Dogs will be dogs, and most dogs will bark, whine and howl at times; it’s only natural. Dogs vocalize to communicate with humans and to express themselves. Sometimes we want our dogs to bark in order to warn us about potential danger or protect us from harm. Other times, the barking is excessive and seems to have no real meaning.
If your dog barks at cats or birds in the garden, teach your pet a reliable recall that rewards them for turning away from the thing that triggers their vocalisation and coming to you instead. Because you have no control over this situation, you’ll need to apply a problem-solving method that gives you a way to manage it.
Dogs make wonderful companions and ideal pets, but sometimes even a good dog can become an incessant barker. There are numerous reasons why dogs bark, and that problematic behaviour is both annoying and, in many places, illegal. The first step to quieting your dog’s barking is to find out why he/she is making so much noise. Once you’ve determined why he/she’s barking, you’ll know what actions to take to get him/her to stop. Learning how to silence your barking dog can help ensure a quiet community and keep you out of trouble with the law.
Some studies suggest that the electric current from the shock collars for dogs results in aggression, stress or persistent anxiety. How severe the effects of the no-bark dog collar actually are depend on the trainer and the environment in which the collar is used.

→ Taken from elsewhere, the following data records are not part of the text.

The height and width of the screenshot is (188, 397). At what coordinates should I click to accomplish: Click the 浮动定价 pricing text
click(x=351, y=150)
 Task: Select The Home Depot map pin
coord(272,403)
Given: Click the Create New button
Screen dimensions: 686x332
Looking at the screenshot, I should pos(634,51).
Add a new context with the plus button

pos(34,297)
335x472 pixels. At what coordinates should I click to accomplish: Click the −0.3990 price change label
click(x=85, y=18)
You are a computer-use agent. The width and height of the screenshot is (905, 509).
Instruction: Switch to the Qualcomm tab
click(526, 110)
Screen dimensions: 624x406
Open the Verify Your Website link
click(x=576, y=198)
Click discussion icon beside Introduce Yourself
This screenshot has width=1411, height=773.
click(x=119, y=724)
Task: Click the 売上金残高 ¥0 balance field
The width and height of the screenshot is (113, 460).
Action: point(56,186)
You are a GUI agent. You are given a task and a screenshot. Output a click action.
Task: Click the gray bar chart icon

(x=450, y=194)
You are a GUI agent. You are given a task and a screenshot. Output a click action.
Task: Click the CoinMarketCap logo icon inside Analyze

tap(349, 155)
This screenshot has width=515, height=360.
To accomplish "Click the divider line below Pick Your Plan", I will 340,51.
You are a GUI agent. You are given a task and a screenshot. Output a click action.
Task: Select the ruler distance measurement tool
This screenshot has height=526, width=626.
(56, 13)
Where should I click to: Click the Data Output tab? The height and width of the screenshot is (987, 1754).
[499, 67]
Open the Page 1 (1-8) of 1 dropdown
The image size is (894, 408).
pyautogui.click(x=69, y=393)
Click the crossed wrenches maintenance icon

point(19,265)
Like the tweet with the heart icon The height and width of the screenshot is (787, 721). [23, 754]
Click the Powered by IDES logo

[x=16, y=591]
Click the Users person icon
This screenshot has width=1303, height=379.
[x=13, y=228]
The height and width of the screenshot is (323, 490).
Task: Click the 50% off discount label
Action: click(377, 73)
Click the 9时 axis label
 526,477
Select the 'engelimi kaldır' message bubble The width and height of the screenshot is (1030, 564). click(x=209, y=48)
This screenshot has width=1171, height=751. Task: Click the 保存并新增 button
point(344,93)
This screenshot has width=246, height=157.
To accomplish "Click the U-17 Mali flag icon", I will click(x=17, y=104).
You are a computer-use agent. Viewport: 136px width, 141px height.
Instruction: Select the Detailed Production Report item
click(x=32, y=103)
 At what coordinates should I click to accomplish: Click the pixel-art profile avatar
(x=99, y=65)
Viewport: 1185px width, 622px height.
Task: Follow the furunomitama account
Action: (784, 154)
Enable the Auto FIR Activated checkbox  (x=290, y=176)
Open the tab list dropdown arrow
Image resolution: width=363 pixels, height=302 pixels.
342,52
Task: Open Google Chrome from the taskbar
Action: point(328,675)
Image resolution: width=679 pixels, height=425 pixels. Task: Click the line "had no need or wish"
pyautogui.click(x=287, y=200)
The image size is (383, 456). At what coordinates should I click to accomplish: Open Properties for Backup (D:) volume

When your dog automatically turns his attention to you in response to your cue when confronted with major real-life distractions, you have a valuable tool for interrupting his barking. Be sure you practice occasionally with mild distractions to keep the cue “tuned up”, and remember to thank him and tell him what a wonderful dog he is when he stops barking on your request.
Make helpful suggestions. It’s possible your neighbor is well aware of the issue, but isn’t sure how to get the dog to stop barking. If you’re pretty sure you know what the problem is, there’s nothing wrong with making suggestions. This is especially effective if you’re a dog owner, too. You can commiserate over how tough it can be to get a dog to stop barking. Here are a few common problems you might consider bringing up:
Provide door drills. Ringing the bell, knocking on the door, and arrivals or departures excite puppies or sometimes scare shy pups, so associate the location and sounds with good things for the puppy. Stage arrivals at the front door with an accomplice “visitor” loaded up with treats to toss the pup to help her stop seeing visitors as threats.